An example of an acceptable “reward” would include employee eligibility for a premium discount if he or she submits to a voluntary test, such as a test for cholesterol levels. However, the employer must provide all employees who voluntarily take that test with the incentive or discount and may not provide such a discount to only those who obtain a certain result. An example of an acceptable “reward” and incentive designed to eliminate or reduce smoking would include employees who have used tobacco in the previous 12 months and who are not enrolled in the plan’s tobacco-cessation program are charged a $1,000 premium surcharge (in addition to the employee contribution toward the coverage) and those who participate in the plan’s tobacco-cessation program are not assessed the $1,000 surcharge.

Brief 1:
Decide whether each statement below agrees with the passage on employee wellness rewards. Answer yes or no for each and quote the words of the passage that decide it.
(a) An employer may limit the discount to employees who obtain a certain test result.
(b) The tobacco surcharge in the example is $1,000.
(c) Employees who take part in the plan's tobacco-cessation program still pay the surcharge.
Brief 2:
Summarize the passage on employee wellness rewards in two sentences.
Brief 3:
Extend the passage on employee wellness rewards, picking up after its final sentence.

Entries provided:

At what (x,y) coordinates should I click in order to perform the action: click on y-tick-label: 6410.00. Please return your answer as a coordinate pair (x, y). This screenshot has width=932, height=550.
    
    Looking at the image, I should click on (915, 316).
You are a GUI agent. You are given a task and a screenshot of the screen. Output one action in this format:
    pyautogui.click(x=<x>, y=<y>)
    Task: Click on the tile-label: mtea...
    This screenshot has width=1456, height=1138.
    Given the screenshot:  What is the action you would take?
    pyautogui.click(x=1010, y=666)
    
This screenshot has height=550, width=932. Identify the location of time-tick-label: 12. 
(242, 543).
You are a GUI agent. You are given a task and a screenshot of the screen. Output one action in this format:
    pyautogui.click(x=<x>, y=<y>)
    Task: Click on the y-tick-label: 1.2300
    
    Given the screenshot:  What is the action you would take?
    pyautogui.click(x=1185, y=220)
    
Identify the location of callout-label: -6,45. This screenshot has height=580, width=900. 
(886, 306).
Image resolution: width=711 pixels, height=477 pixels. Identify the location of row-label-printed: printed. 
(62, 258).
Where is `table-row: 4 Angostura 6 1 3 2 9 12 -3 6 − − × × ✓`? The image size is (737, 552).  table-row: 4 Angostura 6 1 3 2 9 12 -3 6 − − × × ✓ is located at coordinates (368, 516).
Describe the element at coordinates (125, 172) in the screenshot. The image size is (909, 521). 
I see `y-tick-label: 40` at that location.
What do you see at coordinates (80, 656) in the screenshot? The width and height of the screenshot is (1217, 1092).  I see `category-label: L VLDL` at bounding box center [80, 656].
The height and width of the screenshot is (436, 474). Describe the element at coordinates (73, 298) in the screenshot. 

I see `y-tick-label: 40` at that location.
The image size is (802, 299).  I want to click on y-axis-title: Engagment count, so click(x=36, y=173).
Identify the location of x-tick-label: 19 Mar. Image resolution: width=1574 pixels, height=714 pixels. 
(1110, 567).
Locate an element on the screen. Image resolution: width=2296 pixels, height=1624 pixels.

Response area 1:
(a) No: "may not provide such a discount to only those who obtain a certain result"
(b) Yes: "are charged a $1,000 premium surcharge"
(c) No: "those who participate in the plan’s tobacco-cessation program are not assessed the $1,000 surcharge"

Response area 2:
An acceptable reward can make employees eligible for a premium discount when they submit to a voluntary test, such as a cholesterol test, but the employer must give the discount to everyone who takes the test, not only to those with a certain result. An acceptable smoking incentive charges a $1,000 premium surcharge to employees who have used tobacco in the previous 12 months and are not in the plan's tobacco-cessation program, while participants in that program are not assessed the surcharge.

Response area 3:
According to the Departments’ regulations concerning wellness programs, effective January 1, 2014, a wellness program must have a “reasonable design,” which is intended to be an easy standard to satisfy. A wellness program is considered in compliance and thus has a “reasonable design” if it has a reasonable chance of improving the health of, or preventing disease in, participating individuals and is not overly burdensome, is not a subterfuge for discrimination based on a health factor and is not highly suspect in the method chosen to promote health or prevent disease.
If a wellness programs allows participants to receive lower health care premiums or rewards, known as a “reasonable alternative,” notice must be clearly disclosed to all employees. The notice must provide contact information for obtaining the alternative and a statement that recommendations of an individual’s personal physician will be accommodated. For outcome-based wellness programs, this notice must be included in any disclosure that an individual did not satisfy the initial outcome-based standard. The Departments’ regulations contain sample disclosure language, one of which is:
“Your health plan is committed to helping you achieve your best health. Rewards for participating in a wellness program are available to all employees. If you think you might be unable to meet a standard for a reward under this wellness program, you might qualify for an opportunity to earn the same reward by different means. Contact us at [insert contact information] and we will work with you (and if you wish, with your doctor) to find a wellness program with the same reward that is right for you in light of your health status.”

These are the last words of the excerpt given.